La pobreza, la exclusión educativa y la violencia continúan golpeando a la niñez hondureña, mientras organizaciones defensoras advierten una crisis estructural agravada por la falta de presupuesto, impunidad y ausencia de políticas públicas efectivas.
Redacción Central / EL LIBERTADOR
Tegucigalpa. La niñez en Honduras enfrenta un panorama marcado por la pobreza, la exclusión educativa y la violencia, factores que continúan limitando su desarrollo y evidencian fallas estructurales en la garantía de sus derechos.
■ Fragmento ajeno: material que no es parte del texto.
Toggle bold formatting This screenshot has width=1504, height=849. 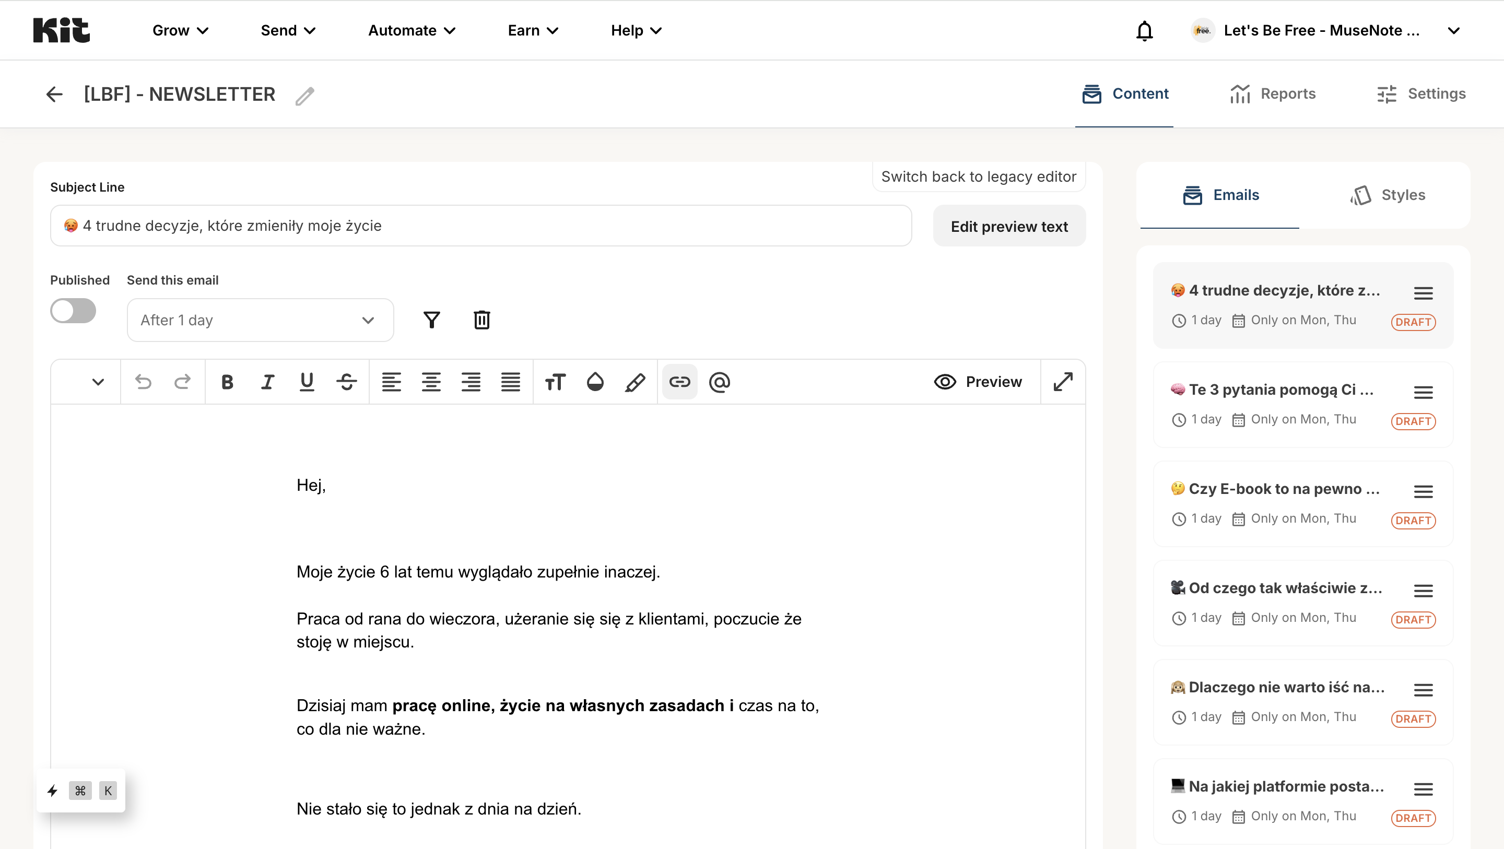click(x=227, y=382)
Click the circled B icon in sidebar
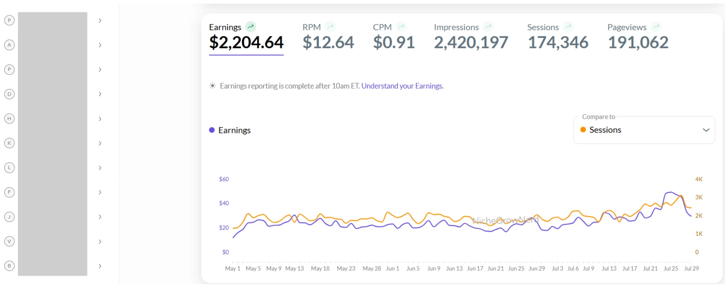This screenshot has width=725, height=288. pos(9,266)
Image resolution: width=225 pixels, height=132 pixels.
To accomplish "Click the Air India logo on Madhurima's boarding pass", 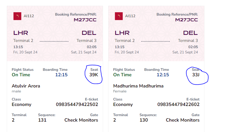I will (119, 16).
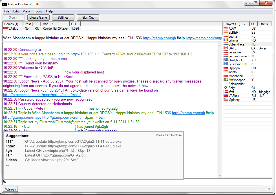Click the Australian flag next to gta2ghbot
This screenshot has width=276, height=195.
[x=226, y=60]
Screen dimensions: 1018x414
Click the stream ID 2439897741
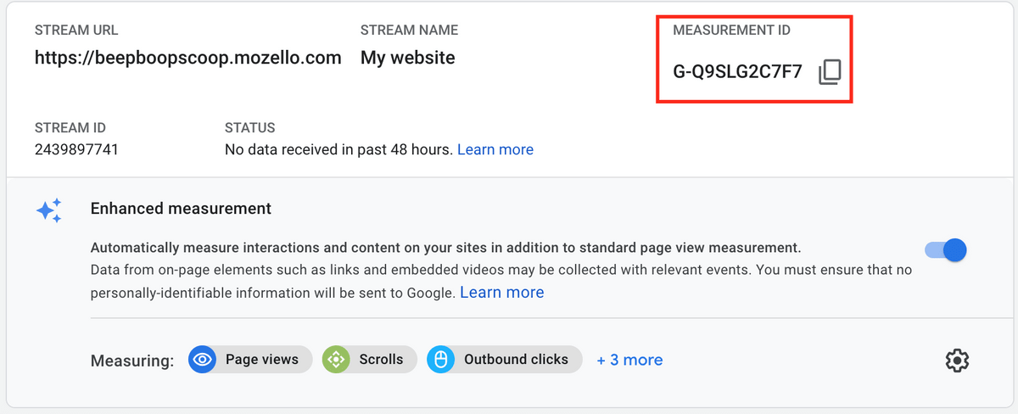[x=76, y=149]
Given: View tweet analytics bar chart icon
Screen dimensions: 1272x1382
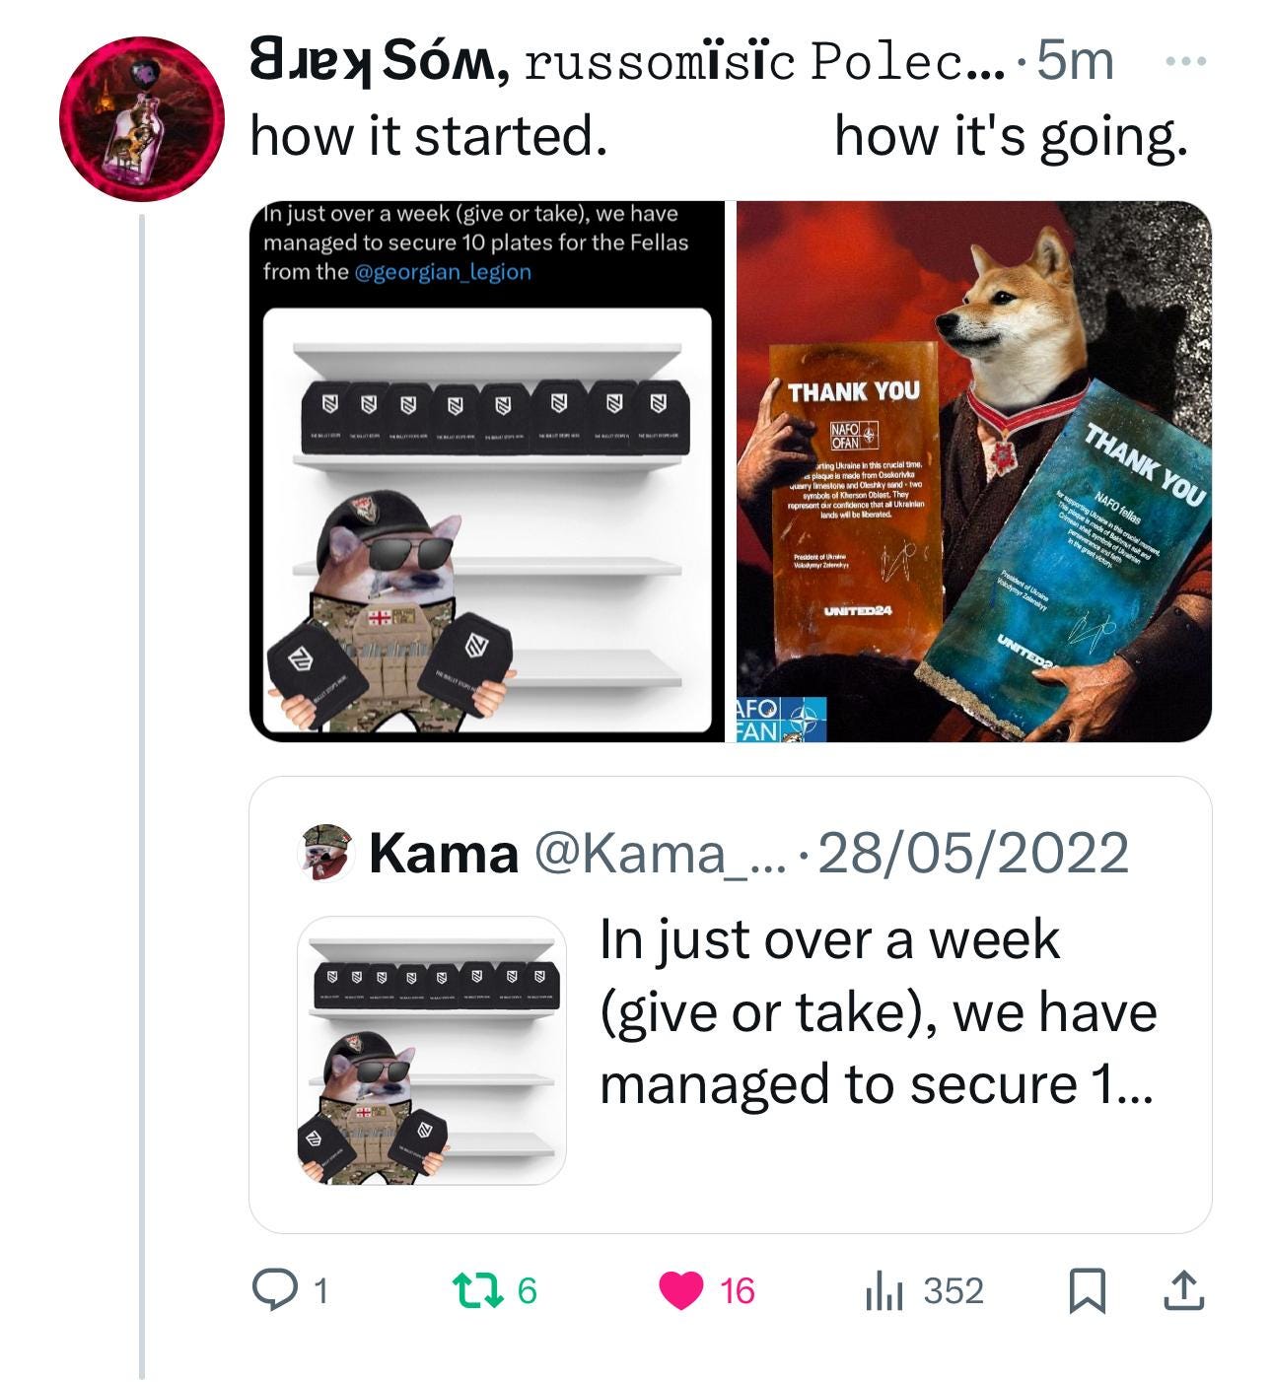Looking at the screenshot, I should (x=883, y=1290).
Ante esta situación, la Red de Instituciones por los Derechos de la Niñez (Coiproden) emitió un pronunciamiento público en el que expuso que el 66.8 por ciento de la niñez vive en condiciones de pobreza, mientras ocho de cada diez menores enfrentan pobreza multidimensional.
Además, más de un millón de niñas, niños y adolescentes permanecen fuera del sistema educativo, mientras otro millón se ve obligado a trabajar, muchos de ellos en condiciones de riesgo y vulnerabilidad.
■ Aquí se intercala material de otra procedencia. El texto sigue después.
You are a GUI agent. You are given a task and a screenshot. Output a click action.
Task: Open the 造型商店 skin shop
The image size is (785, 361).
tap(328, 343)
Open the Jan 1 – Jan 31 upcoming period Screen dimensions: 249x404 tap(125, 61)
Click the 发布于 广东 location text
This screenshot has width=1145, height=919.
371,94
En entrevista con EL LIBERTADOR, el coordinador de Programas y Proyectos de la red, Jimmy Alvarenga, afirmó que el país atraviesa una crisis profunda y que las cifras reflejan una realidad alarmante. Aunque existen leyes y políticas públicas orientadas a proteger a la niñez, señaló que estas no se implementan de manera efectiva.
Asimismo, indicó que el principal problema radica en la falta de presupuesto y voluntad política, situación que —según dijo— “pone al país en una situación no solo de alerta, sino de crisis frente a la niñez. No se está respondiendo a los derechos que las niñas, niños y jóvenes tienen en este país”.
La problemática también se refleja en los altos niveles de violencia y desprotección. Según Coiproden, en Honduras se registra una denuncia por abuso sexual infantil cada cuatro horas, en medio de elevados índices de impunidad. Además, decenas de menores han perdido la vida y cientos han sido reportados como desaparecidos.
En materia migratoria, cerca de 129 mil menores han sido retornados al país desde 2014, enfrentando condiciones de alta vulnerabilidad. A ello se suma que Honduras mantiene una de las tasas más elevadas de embarazo adolescente en la región.
Ante este escenario, Alvarenga hizo un llamado a fortalecer el sistema de protección, garantizar recursos suficientes, mejorar el acceso a la justicia y desarrollar políticas integrales que atiendan las causas estructurales de la vulneración de derechos.
“Ese es el llamado que nosotros hacemos, y no lo hacemos de manera aislada, sino que son recomendaciones que el mismo Comité de los Derechos del Niño y la Comisión Interamericana de Derechos Humanos vienen solicitando reiteradamente a Honduras, para que implemente estas mejoras vinculantes en el marco de los tratados internacionales que el país ha firmado y ratificado”, expresó.
El coordinador también advirtió sobre las consecuencias a largo plazo, especialmente por la exclusión educativa y el trabajo infantil, factores que empujan a miles de menores a migrar y profundizan los ciclos de pobreza y desintegración social.